Depending on the stage of the disease and the eating behavior the risk of malnutrition may be high. However, how dementia is expressed is individual and the recommendations are as well. According to Gail Elliot, gerontologist and founder of the DementiAbility Program, “if you know one person with dementia… you know one person with dementia”. This powerful statement expresses, in only a few words, the diversity of behavioral responses to dementia.
The 7 stages of dementia
Dementia is divided in seven stages. Risks of dehydration and malnutrition increase as the disease progresses.
Stage one: The person has no cognitive decline. People without dementia belong to this stage.
Stage two: The person forgets certain things, such as where their keys are. This is usually forgetfulness associated with aging.
Stage three: Forgetting becomes more regular, but it usually doesn’t have a major impact on daily activities.
Stage four: Considered early stage of dementia. The person will show difficulty in problem solving, remembering recent events and managing their own financial affairs. Some people might have difficulty remembering mealtimes, their level of appetite or their food preferences. However, for some dementia and eating issues don’t present as a problem and there may be no nutrition concerns while cooking and eating meals continues normally.

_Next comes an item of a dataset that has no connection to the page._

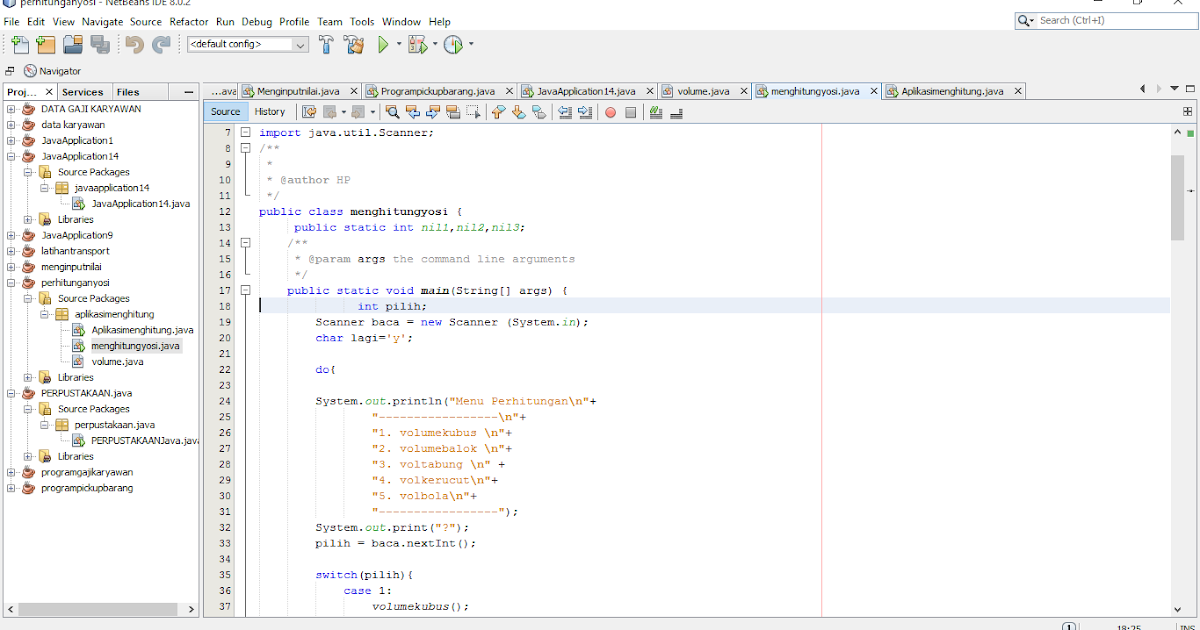The width and height of the screenshot is (1200, 630).
Task: Clean and Build project icon
Action: (354, 44)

Stage five: The person has major cognitive decline; they are more confused and may not remember the time/date/year or where they are. At this stage, the person may need support in toileting and getting dressed. Generally, the person is unsafe to prepare meals on his/her own and may need support or cuing in feeding. They may also show difficulty swallowing and/or have a decreased appetite.
Stage six: The person has severe cognitive decline; they generally do not remember the time/date/year, where they are, some relatives, may not remember their life and their personality may change. At this stage, the person is generally incontinent, has difficulty communicating and needs support in every aspect of the daily activities. They may show worsening difficulty swallowing and feeding. Weight loss is often a major concern.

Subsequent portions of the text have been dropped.